Hay momentos en el libro que me recuerdan a la mejor tradición de la poesía testimonial latinoamericana, esa que inauguraron autores como Juan Gelman o Roque Dalton, pero con una diferencia fundamental: donde ellos testimoniaban sobre la violencia política, Romero testimonia sobre la violencia íntima, doméstica, esa que ocurre en el espacio que se supone más seguro. “Cada vez que soplo una vela lo recuerdo”, escribe en “Navidades vacías”, y lo que sigue es una descripción de abuso sexual que logra ser explícita sin ser obscena, precisa sin ser complaciente.
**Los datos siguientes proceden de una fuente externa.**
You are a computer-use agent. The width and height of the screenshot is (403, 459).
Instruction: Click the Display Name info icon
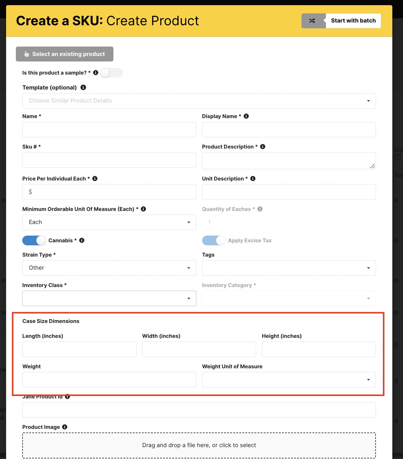246,116
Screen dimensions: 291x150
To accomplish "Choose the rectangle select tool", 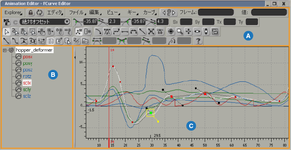I will point(33,32).
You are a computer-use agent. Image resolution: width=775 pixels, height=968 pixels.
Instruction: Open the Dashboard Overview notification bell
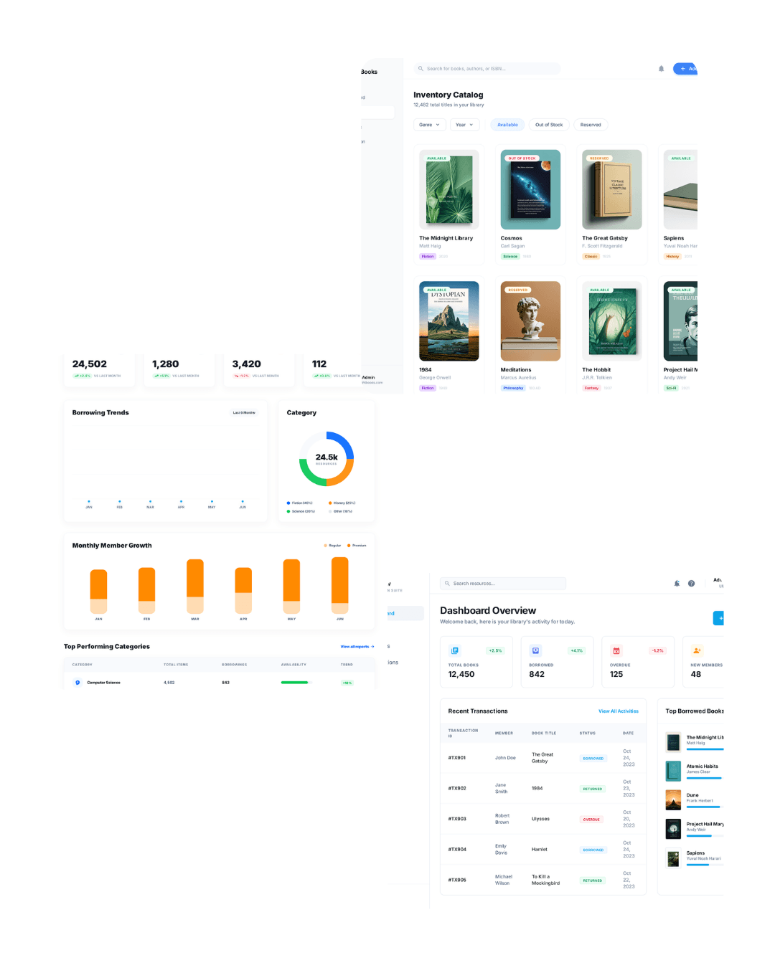tap(677, 584)
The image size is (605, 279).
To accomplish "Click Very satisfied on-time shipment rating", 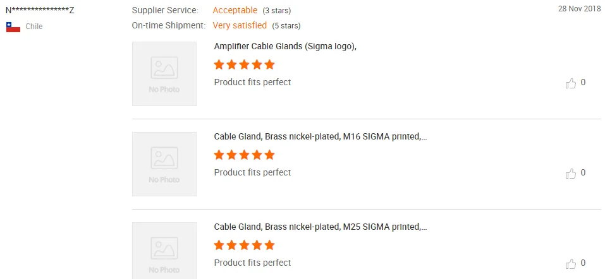I will (x=240, y=26).
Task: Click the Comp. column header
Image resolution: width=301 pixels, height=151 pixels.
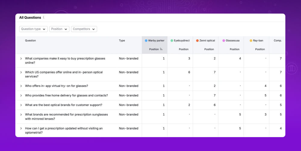Action: coord(278,40)
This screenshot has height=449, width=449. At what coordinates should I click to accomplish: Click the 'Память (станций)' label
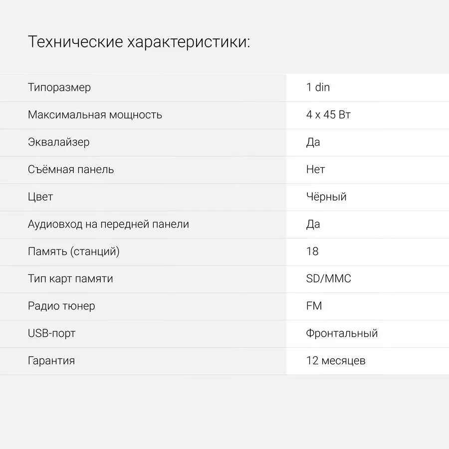click(74, 251)
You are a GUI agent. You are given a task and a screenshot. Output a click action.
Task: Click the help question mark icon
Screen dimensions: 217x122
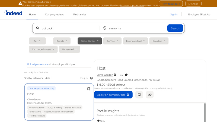(x=91, y=78)
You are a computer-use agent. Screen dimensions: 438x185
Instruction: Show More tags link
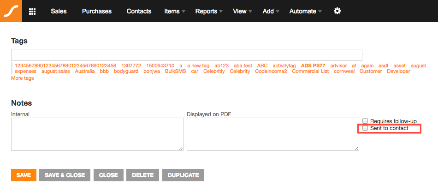point(22,78)
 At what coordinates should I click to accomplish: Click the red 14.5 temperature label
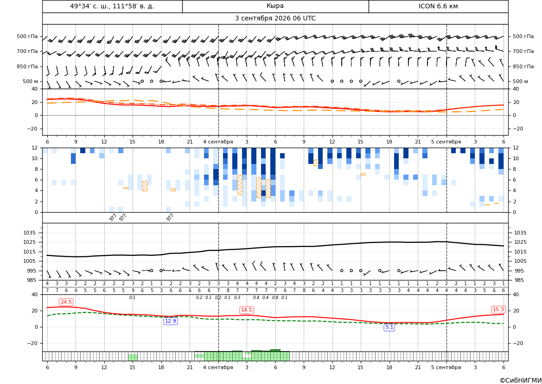pos(247,310)
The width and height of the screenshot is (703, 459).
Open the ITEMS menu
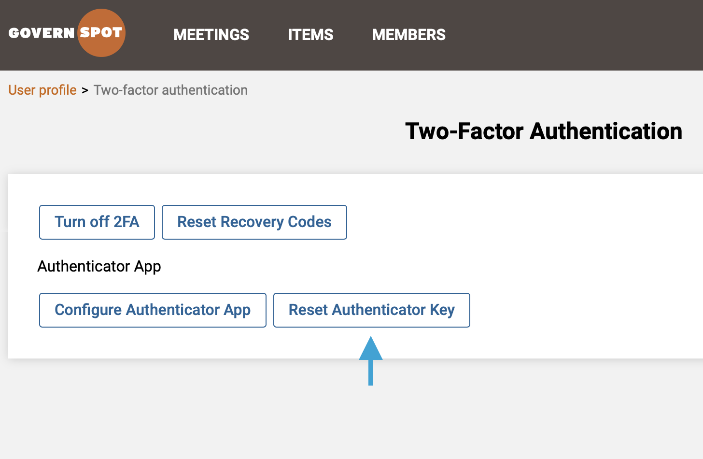[310, 34]
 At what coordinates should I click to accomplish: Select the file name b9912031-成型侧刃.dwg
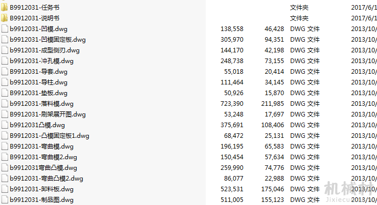(45, 50)
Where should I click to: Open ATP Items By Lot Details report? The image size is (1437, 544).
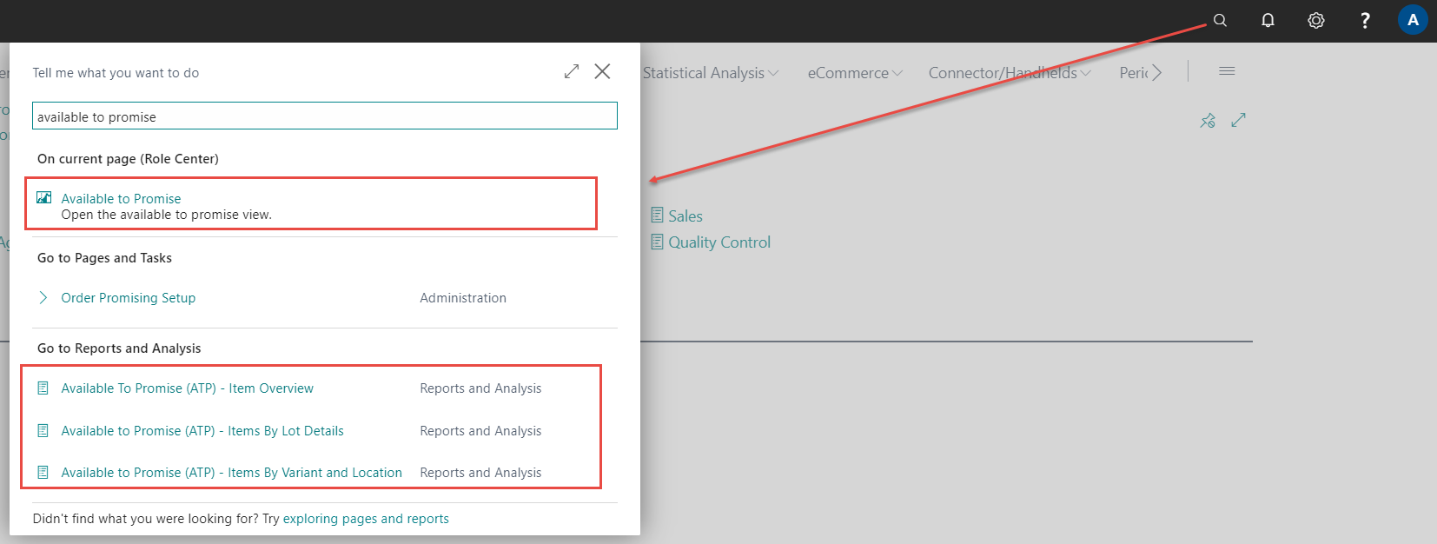pos(202,431)
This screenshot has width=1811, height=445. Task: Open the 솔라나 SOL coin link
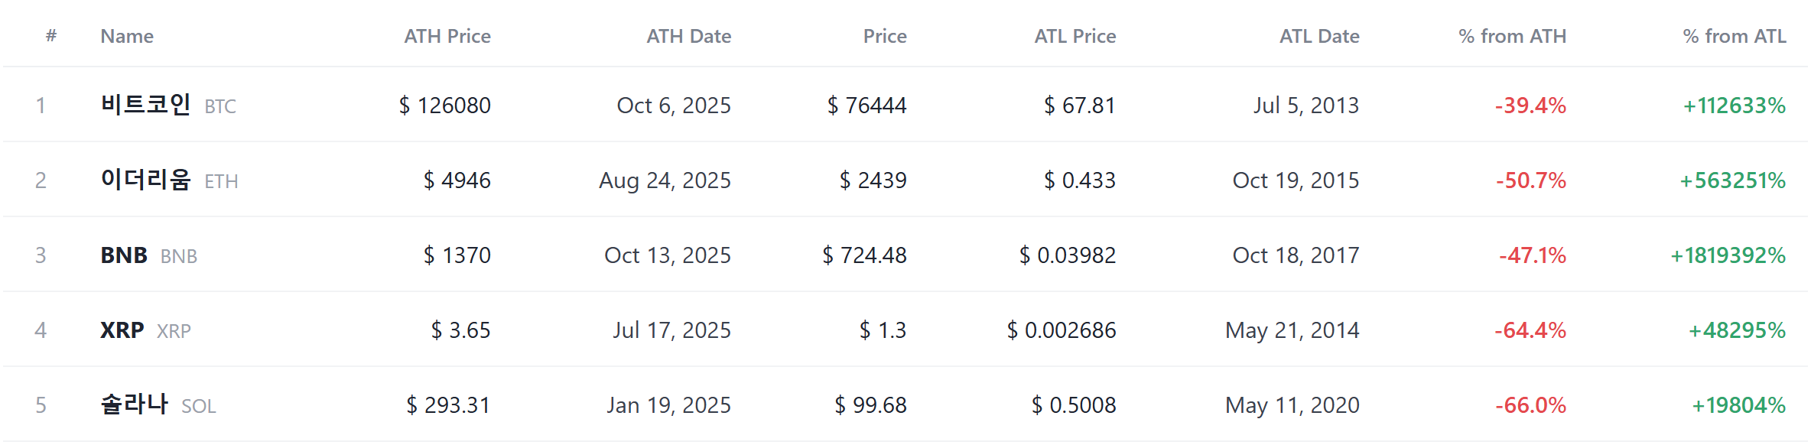(x=158, y=404)
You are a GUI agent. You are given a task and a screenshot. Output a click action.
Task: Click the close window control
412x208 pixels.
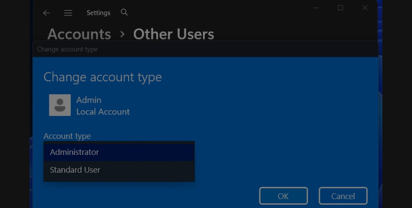[365, 8]

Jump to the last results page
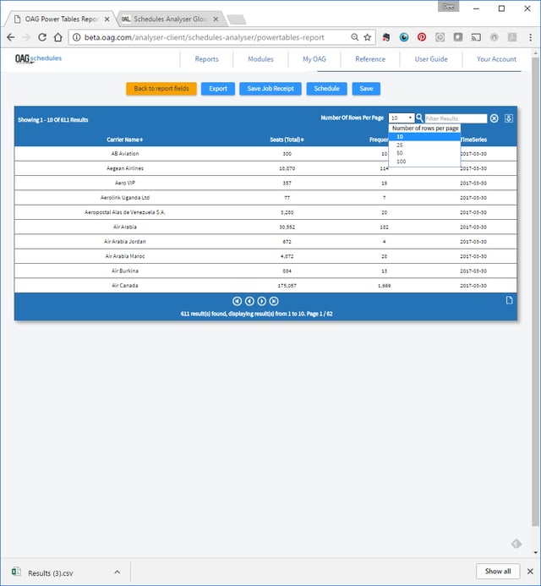(x=274, y=301)
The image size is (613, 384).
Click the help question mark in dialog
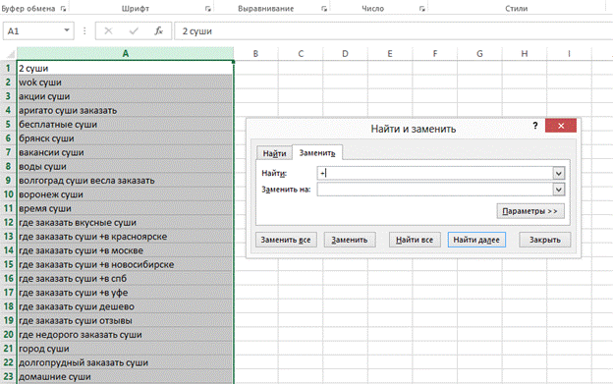tap(535, 126)
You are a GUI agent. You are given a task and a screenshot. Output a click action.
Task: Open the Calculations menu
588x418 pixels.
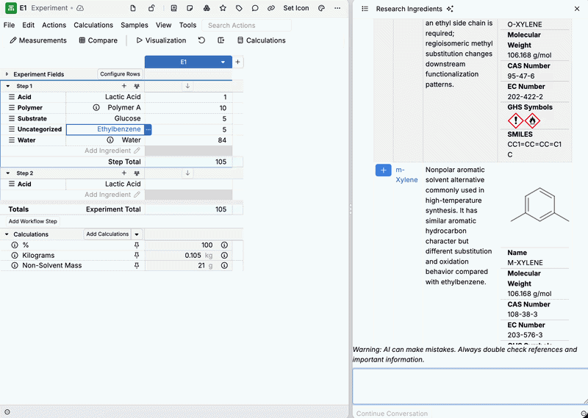pyautogui.click(x=93, y=25)
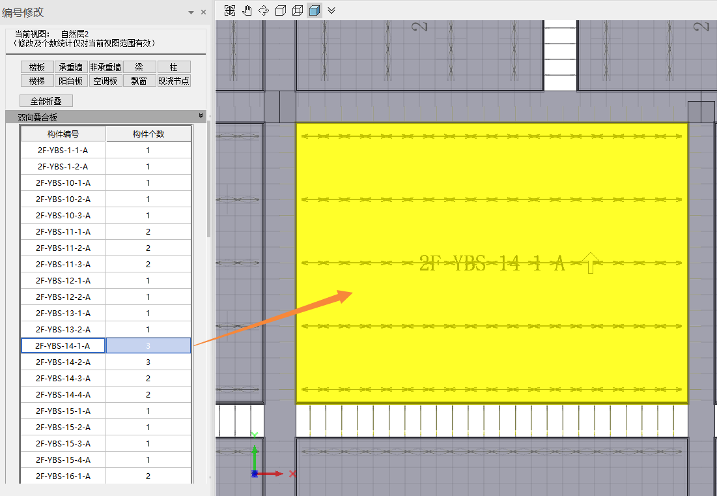Select the 2F-YBS-14-2-A row
717x496 pixels.
63,362
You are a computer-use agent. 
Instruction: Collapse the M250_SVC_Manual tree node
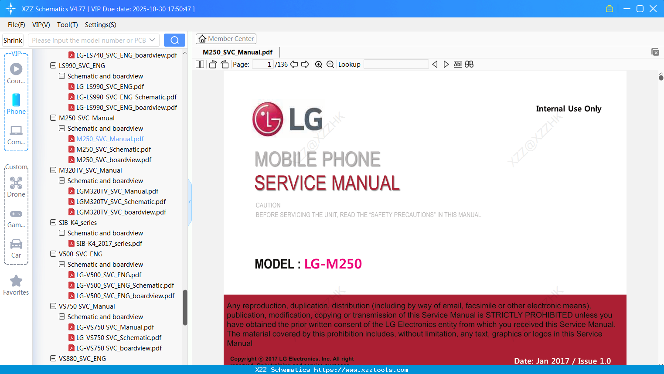click(53, 118)
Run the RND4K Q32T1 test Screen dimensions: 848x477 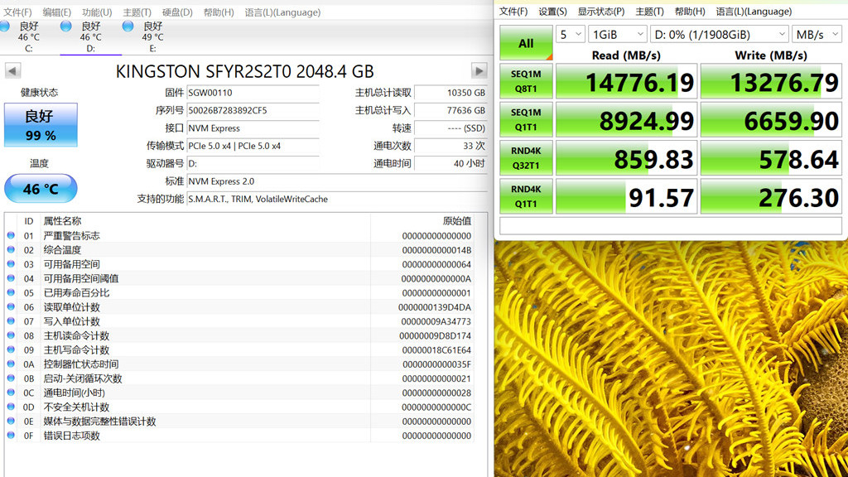[x=526, y=158]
La construcción de la identidad trans en el poemario merece una reflexión particular. En “10 mentiras” encontramos uno de los momentos de mayor potencia política del libro: “10 mentiras que he recibido a lo largo de estos años / y no, no soy un monstruo, / soy transexual. / Y ya no tengo miedo”. La declaración funciona como acto performativo que no solo afirma una identidad, sino que la despoja de la patología con la que suele ser revestida. No hay aquí narrativa de transición ni discurso médico: hay simplemente la reivindicación de un derecho a existir sin explicaciones.

¿Qué tradición literaria española podemos invocar para contextualizar este libro? Pienso en el tremendismo de Camilo José Cela, en la violencia descarnada de La familia de Pascual Duarte, pero también en la poesía social de los años cincuenta, en esa voluntad de dar testimonio de una España oculta. Sin embargo, Ver es para ciegos pertenece a otra genealogía: la de una literatura que no necesita metaforizar la realidad porque la realidad ya es suficientemente atroz. Es literatura post-#MeToo, literatura de la transparencia, donde los silencios que protegieron durante décadas ciertas formas de violencia han saltado por los aires.

El libro culmina con “36% (al borde del precipicio)”, un poema sobre ideación suicida que evita tanto el sensacionalismo como la romantización. El dato estadístico que da título al poema —el porcentaje de personas trans que contemplan el suicidio— funciona como ancla de realidad que impide cualquier lectura puramente estética. Estamos ante una literatura que se sabe asunto de vida o muerte, y esa conciencia de la urgencia le otorga una dignidad particular.

Me pregunto, finalmente, qué responsabilidad tenemos como lectores ante un libro como este. ¿Basta con reconocer su valor literario o estamos obligados a interrogarnos sobre las condiciones sociales que lo hicieron posible? Romero no nos pide compasión sino reconocimiento, no nos solicita lágrimas sino comprensión. En un verso final que podría resumir toda su poética, escribe: “Ya nadie puede devolverlas al silencio, / te lo prometo”. Es una promesa dirigida a su yo de cinco años, pero también a todos nosotros: estas palabras ya están en el mundo, ya forman parte de nuestra conversación colectiva. Ahora nos toca decidir si sabemos escucharlas.